NOTE: This series builds on sg/clean-nested-repo-with-ignored, as it
(among other things) modifies his testcase from expect_failure
to expect_success. Also, Peff is probably the only one who
remembers v1 (and even he may have forgotten it): v1 was posted
a year and a half ago.
This patch series fixes a few issues with git-clean:
* Failure to clean when multiple pathspecs are specified, reported both
in April 2018[1] and again in May 2019[2].
* Failure to preserve both tracked and untracked files within a nested
Git repository reported a few weeks ago by SZEDER[3].
[1] https://public-inbox.org/git/[email protected]/
[2] https://public-inbox.org/git/[email protected]/
[3] https://public-inbox.org/git/[email protected]/
Changes since v2:
* Removed the RFC label
* Fixed up a few things SZEDER pointed out in v2 -- some commit
message improvements, and an extra safety precaution for the
final patch.
Stuff I'd like reviewer to focus on:
* Read the (long) commit messages for patches 9 & 10; do folks agree
with my declaration of "correct" behavior and my changes to the
few regression tests in those patches?
Elijah Newren (12):
t7300: add testcases showing failure to clean specified pathspecs
dir: fix typo in comment
dir: fix off-by-one error in match_pathspec_item
dir: also check directories for matching pathspecs
dir: make the DO_MATCH_SUBMODULE code reusable for a non-submodule
case
dir: if our pathspec might match files under a dir, recurse into it
dir: add commentary explaining match_pathspec_item's return value
git-clean.txt: do not claim we will delete files with -n/--dry-run
clean: disambiguate the definition of -d
clean: avoid removing untracked files in a nested git repository
clean: rewrap overly long line
clean: fix theoretical path corruption
Documentation/git-clean.txt | 16 +++++-----
builtin/clean.c | 15 +++++++--
dir.c | 63 +++++++++++++++++++++++++++----------
dir.h | 8 +++--
t/t7300-clean.sh | 44 +++++++++++++++++++++++---
5 files changed, 112 insertions(+), 34 deletions(-)
Range-diff:
1: 82328e2033 ! 1: fe35ab8cc3 t7300: Add some testcases showing failure to
clean specified pathspecs
@@ Metadata
Author: Elijah Newren <[email protected]>
## Commit message ##
- t7300: Add some testcases showing failure to clean specified pathspecs
+ t7300: add testcases showing failure to clean specified pathspecs
Someone brought me a testcase where multiple git-clean invocations were
required to clean out unwanted files:
2: 5c1f58fd9d = 2: 707d287d79 dir: fix typo in comment
3: 0e8b415af3 = 3: bb316e82b2 dir: fix off-by-one error in
match_pathspec_item
4: 30b3ede443 ! 4: 56319f934a dir: Directories should be checked for
matching pathspecs too
@@ Metadata
Author: Elijah Newren <[email protected]>
## Commit message ##
- dir: Directories should be checked for matching pathspecs too
+ dir: also check directories for matching pathspecs
Even if a directory doesn't match a pathspec, it is possible, depending
on the precise pathspecs, that some file underneath it might.

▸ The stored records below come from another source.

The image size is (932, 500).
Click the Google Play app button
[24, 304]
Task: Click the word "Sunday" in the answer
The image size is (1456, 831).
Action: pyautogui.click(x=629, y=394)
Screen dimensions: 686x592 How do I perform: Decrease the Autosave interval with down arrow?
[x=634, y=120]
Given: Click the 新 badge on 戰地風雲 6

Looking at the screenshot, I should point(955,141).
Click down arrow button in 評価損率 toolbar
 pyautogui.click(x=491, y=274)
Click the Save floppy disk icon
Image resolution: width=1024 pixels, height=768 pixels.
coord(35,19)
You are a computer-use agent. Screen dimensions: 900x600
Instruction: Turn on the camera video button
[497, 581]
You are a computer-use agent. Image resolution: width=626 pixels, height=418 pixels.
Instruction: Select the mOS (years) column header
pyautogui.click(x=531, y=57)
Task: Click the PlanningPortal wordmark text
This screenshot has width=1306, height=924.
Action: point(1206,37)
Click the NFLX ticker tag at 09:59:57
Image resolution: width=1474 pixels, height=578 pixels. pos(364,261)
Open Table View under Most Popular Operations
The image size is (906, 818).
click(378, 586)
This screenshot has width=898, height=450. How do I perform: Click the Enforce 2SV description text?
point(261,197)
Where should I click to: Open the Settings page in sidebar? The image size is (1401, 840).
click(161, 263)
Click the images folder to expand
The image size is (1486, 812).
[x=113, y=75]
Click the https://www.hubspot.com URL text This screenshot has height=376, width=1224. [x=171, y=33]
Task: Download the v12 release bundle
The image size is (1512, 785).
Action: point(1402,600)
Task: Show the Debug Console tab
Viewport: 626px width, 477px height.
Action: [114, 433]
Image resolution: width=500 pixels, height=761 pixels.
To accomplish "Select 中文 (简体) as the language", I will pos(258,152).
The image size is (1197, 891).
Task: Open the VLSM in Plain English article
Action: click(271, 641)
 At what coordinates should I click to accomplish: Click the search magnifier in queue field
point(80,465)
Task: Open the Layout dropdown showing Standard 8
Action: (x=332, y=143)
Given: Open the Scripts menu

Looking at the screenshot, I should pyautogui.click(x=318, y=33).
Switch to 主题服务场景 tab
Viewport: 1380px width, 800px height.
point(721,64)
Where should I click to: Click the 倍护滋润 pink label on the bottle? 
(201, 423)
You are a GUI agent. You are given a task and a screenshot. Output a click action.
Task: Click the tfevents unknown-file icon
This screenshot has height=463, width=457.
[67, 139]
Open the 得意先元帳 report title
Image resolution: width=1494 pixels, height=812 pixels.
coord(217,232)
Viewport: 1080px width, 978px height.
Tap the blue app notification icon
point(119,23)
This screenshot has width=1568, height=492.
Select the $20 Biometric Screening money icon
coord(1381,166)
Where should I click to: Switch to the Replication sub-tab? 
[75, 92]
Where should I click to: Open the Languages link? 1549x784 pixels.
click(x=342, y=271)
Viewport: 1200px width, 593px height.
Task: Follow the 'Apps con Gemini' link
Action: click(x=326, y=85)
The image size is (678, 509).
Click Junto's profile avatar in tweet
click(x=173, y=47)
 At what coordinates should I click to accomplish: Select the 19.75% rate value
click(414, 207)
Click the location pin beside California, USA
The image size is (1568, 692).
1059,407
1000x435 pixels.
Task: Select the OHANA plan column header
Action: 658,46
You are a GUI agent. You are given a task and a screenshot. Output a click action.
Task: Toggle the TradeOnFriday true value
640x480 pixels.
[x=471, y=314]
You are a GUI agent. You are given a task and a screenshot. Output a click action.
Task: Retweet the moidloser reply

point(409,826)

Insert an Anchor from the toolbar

So we
5: bab01f4cda ! 5: 81593a565c dir: Make the DO_MATCH_SUBMODULE code
reusable for a non-submodule case
@@ Metadata
Author: Elijah Newren <[email protected]>
## Commit message ##
- dir: Make the DO_MATCH_SUBMODULE code reusable for a non-submodule case
+ dir: make the DO_MATCH_SUBMODULE code reusable for a non-submodule case
The specific checks done in match_pathspec_item for the
DO_MATCH_SUBMODULE
case are useful for other cases which have nothing to do with
submodules.
6: c619ab4b3e ! 6: 9566823a0f dir: If our pathspec might match files under
a dir, recurse into it
@@ Metadata
Author: Elijah Newren <[email protected]>
## Commit message ##
- dir: If our pathspec might match files under a dir, recurse into it
+ dir: if our pathspec might match files under a dir, recurse into it
For git clean, if a directory is entirely untracked and the user did
not
specify -d (corresponding to DIR_SHOW_IGNORED_TOO), then we usually do
@@ Commit message
the given directory which match one of the pathspecs being added to the
entries list.
- Two particular considerations for this patch:
+ Two notes of potential interest to future readers:
- * If we want to only recurse into a directory when it is specifically
+ * If we wanted to only recurse into a directory when it is
specifically
matched rather than matched-via-glob (e.g. '*.c'), then we could do
so via making the final non-zero return in match_pathspec_item be
MATCHED_RECURSIVELY instead of
MATCHED_RECURSIVELY_LEADING_PATHSPEC.
- (See final patch of this RFC series for details; note that the
- relative order of MATCHED_RECURSIVELY_LEADING_PATHSPEC and
- MATCHED_RECURSIVELY are important for such a change.))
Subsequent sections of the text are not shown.